Textauszug:
# # # #

DW-WORLD.DE: Sie spielen mit Ihrem Verein TTV Gönnern im Champions-League-Finale gegen den belgischen Verein Charleroi. Sind Sie froh, dass bei diesem Wettkampf keine Chinesen dabei sind?

Timo Boll
Träumt von einer Olympia-Medaille in Peking: Timo BollBild: picture-alliance / dpa/dpaweb

Timo Boll: Gegen Chinesen ist es immer sehr schwer zu spielen, sie sind halt die stärksten Spieler der Welt. Aber ich messe mich immer sehr gerne mit ihnen, weil das gute Fights sind, und die Spiele bringen mich auch immer weiter. Deshalb ist es schade, dass keiner dabei ist.

Was ist Ihr Ziel für Peking 2008? Und für die Deutsche Mannschaft?

Ich habe noch keine Medaille bei Olympia gewonnen, darum wäre es ein großes Ziel, das im Land des Tischtennissports zu erreichen. Es wäre ein Traum für mich, in Peking mindestens eine Medaille zu holen. Mit der Mannschaft müssen wir uns erstmal qualifizieren. China ist der große Favorit, vor allem mit drei Topspielern. Aber ich denke, wir haben auch bei der Mannschafts-WM im April in Bremen gezeigt, dass wir einigermaßen mithalten können und zu den besten Mannschaften der Welt gehören. Aber China wird auf jeden Fall die Goldmedaille gewinnen.

Sie spielen im Sommer zum zweiten Mal eine Sommersaison für einen chinesischen Verein. Warum?

Ich habe das im vergangenen Jahr schon einmal getestet. Allerdings nur für drei Spiele, damals war ich knapp zwei Wochen dort. Das hat mir ganz gut gefallen und ich habe auch einige gute Erfahrungen gemacht. Sowohl menschlicher Art als auch beim Tischtennis. Darum kann ich mir das dieses Jahr wieder vorstellen. Es werden sogar zehn Spiele sein und ich bin etwa sieben Wochen dort. Es geht zum einen um den Trainingseffekt, zum anderen hat man auch einen kleinen Nebenverdienst. Aber ich möchte in der Zeit auch ein bisschen Chinesisch lernen. Ich habe dann einen persönlichen Lehrer und werde jeden Tag ein bisschen die Sprache büffeln.

Sie sind in China sehr bekannt. Haben Sie dort auch eine richtige Fangemeinde?

Einen chinesischen Fanclub habe ich noch nicht. Aber ich möchte eine neue Homepage aufbauen, die auch auf Chinesisch sein wird. Und da wird dann hoffentlich auch der erste Timo-Boll-Fanclub gegründet.

Wer ist denn Zielgruppe für die chinesische Website: Tischtennisfans oder Sponsorenpartner?

Beides, das kann man ja sehr schön verbinden. Zum einen wollen wir die chinesischen Fans mit aktuellen Informationen bedienen, und die beste Form ist dafür das Internet. Ich habe selbst über meine deutsche Homepage schon sehr viele Zugriffe aus China gehabt, darum bietet es sich an, eine auf Chinesisch zu machen. Im Sommer soll die Seite erreichbar sein, optimal wäre es zu meinem Besuch in China. Bei den chinesischen Sponsoren hoffe ich halt, dass für mich als den großen Konkurrenten auch noch etwas übrig bleibt.

# # # #

Erfasste Daten:
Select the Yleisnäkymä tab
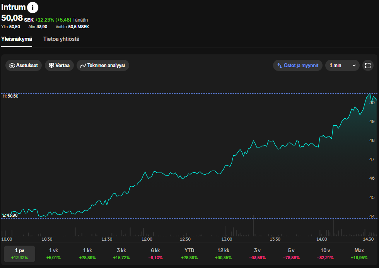Screen dimensions: 379x268 pyautogui.click(x=17, y=39)
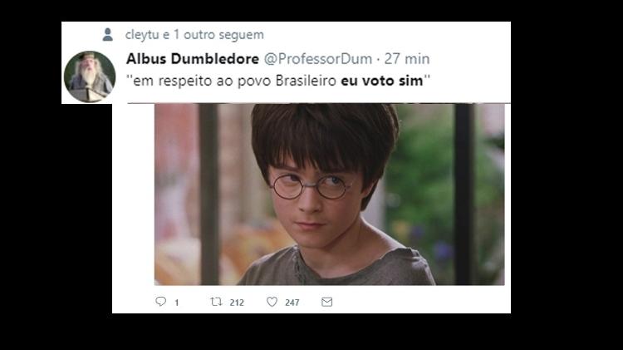This screenshot has height=350, width=623.
Task: Open the tweet via 27 min timestamp
Action: [x=407, y=59]
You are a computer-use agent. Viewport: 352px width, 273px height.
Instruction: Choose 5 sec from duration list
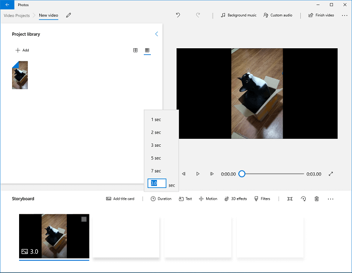coord(156,158)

# # # #

Aufgaben:
1/ Stimmen die folgenden Aussagen mit dem Interview mit Timo Boll überein? Antworte jeweils mit Ja oder Nein und zitiere die entscheidenden Worte des Interviews.
(a) Timo Boll hat bereits eine Medaille bei Olympia gewonnen.
(b) In diesem Jahr bestreitet er in China zehn Spiele.
(c) In China gibt es schon einen Fanclub von ihm.
2/ Schreib aus dem Interview mit Timo Boll alles von „Timo Boll: Gegen“ bis hinunter zu „keiner dabei ist.“ wortgetreu ab.

Lösungen:
1/
(a) Nein: „Ich habe noch keine Medaille bei Olympia gewonnen“
(b) Ja: „Es werden sogar zehn Spiele sein“
(c) Nein: „Einen chinesischen Fanclub habe ich noch nicht.“

2/
Timo Boll: Gegen Chinesen ist es immer sehr schwer zu spielen, sie sind halt die stärksten Spieler der Welt. Aber ich messe mich immer sehr gerne mit ihnen, weil das gute Fights sind, und die Spiele bringen mich auch immer weiter. Deshalb ist es schade, dass keiner dabei ist.